:: Problem set ::
A - Go through the passage on the gauge and list every reference label that contains a letter, with what each label names in the passage.
B - Decide whether each statement below agrees with the passage on the gauge. Answer yes or no for each, and quote the words from the passage that settle it.
(i) The unit 5 works out the value of the movement AS from the measurement signal S1.
(ii) The constraining means are completely rigid.
(iii) The force F is applied to the conductor plate 4 from the same side as the component 3.

:: Passage ::
________________
The computerised unit 5 is in practice designed to power the sensor 3 in such a way as to generate an electric field linked with the plate 4 and detect from the sensor 3 the measurement signal S1 which in this embodiment represents a variation in the electrical capacitance. This variation is determined, as already indicated, by a variation of the electrical capacitance measured by means of the sensor 3 caused by the movement AS of the conductor plate 4 relative to the sensor 3.

In general, the unit 5 is also configured for calculating the value of the movement AS measured along the main axis D starting from the measurement signal S1 .

The gauge 1 , in particular the mechanical conversion part A of the gauge, comprises constraining means operating between the plate 4 and the first component 3 for constraining the plate 4 to the component 3 allowing their relative movement between the above-mentioned close-together and spaced-apart positions.

In particular, the constraining means are at least partly elastically deformable along the main axis D in such a way as to allow the movement of the plate 4 and of the first component 3 between the close-together and spaced-apart positions keeping the first and the second plane P1 , P2 parallel with each other, in particular when the force F is applied to the conductor plate 4 from the opposite side relative to the component 3.
________________
:: Entries ::
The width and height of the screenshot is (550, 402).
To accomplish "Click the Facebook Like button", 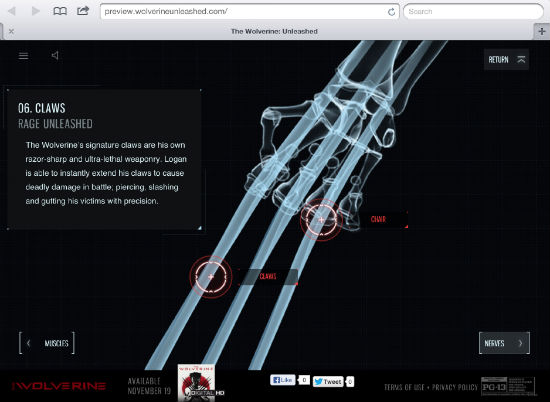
________________
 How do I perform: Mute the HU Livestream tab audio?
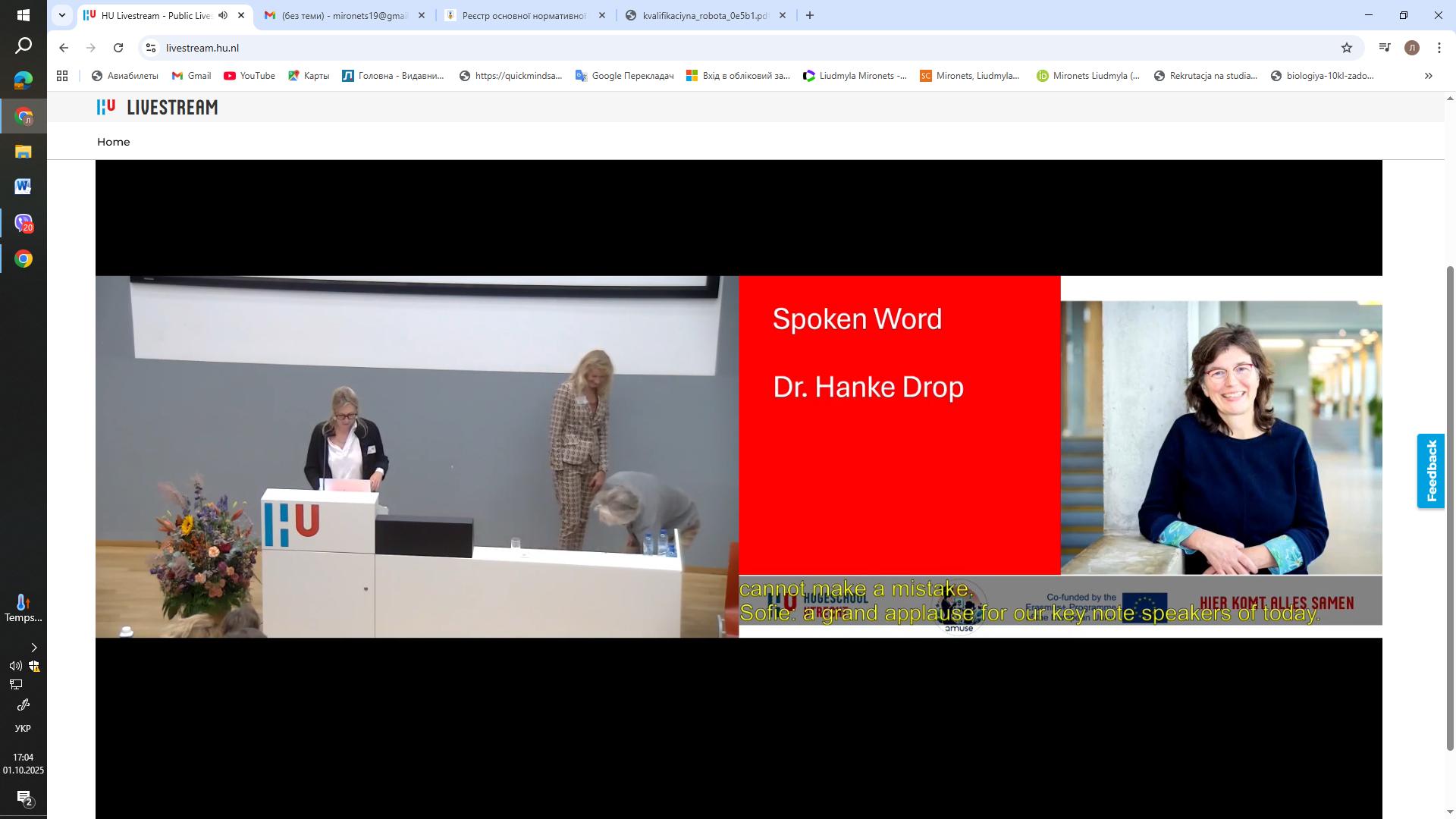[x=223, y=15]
________________
:: List of solutions ::
A -
- S1: the measurement signal
- AS: the movement of the conductor plate 4 relative to the sensor 3
- D: the main axis
- A: the mechanical conversion part of the gauge
- P1: the first plane
- P2: the second plane
- F: the force applied to the conductor plate 4

B -
(i) Yes: "the unit 5 is also configured for calculating the value of the movement AS measured along the main axis D starting from the measurement signal S1"
(ii) No: "the constraining means are at least partly elastically deformable along the main axis D"
(iii) No: "when the force F is applied to the conductor plate 4 from the opposite side relative to the component 3"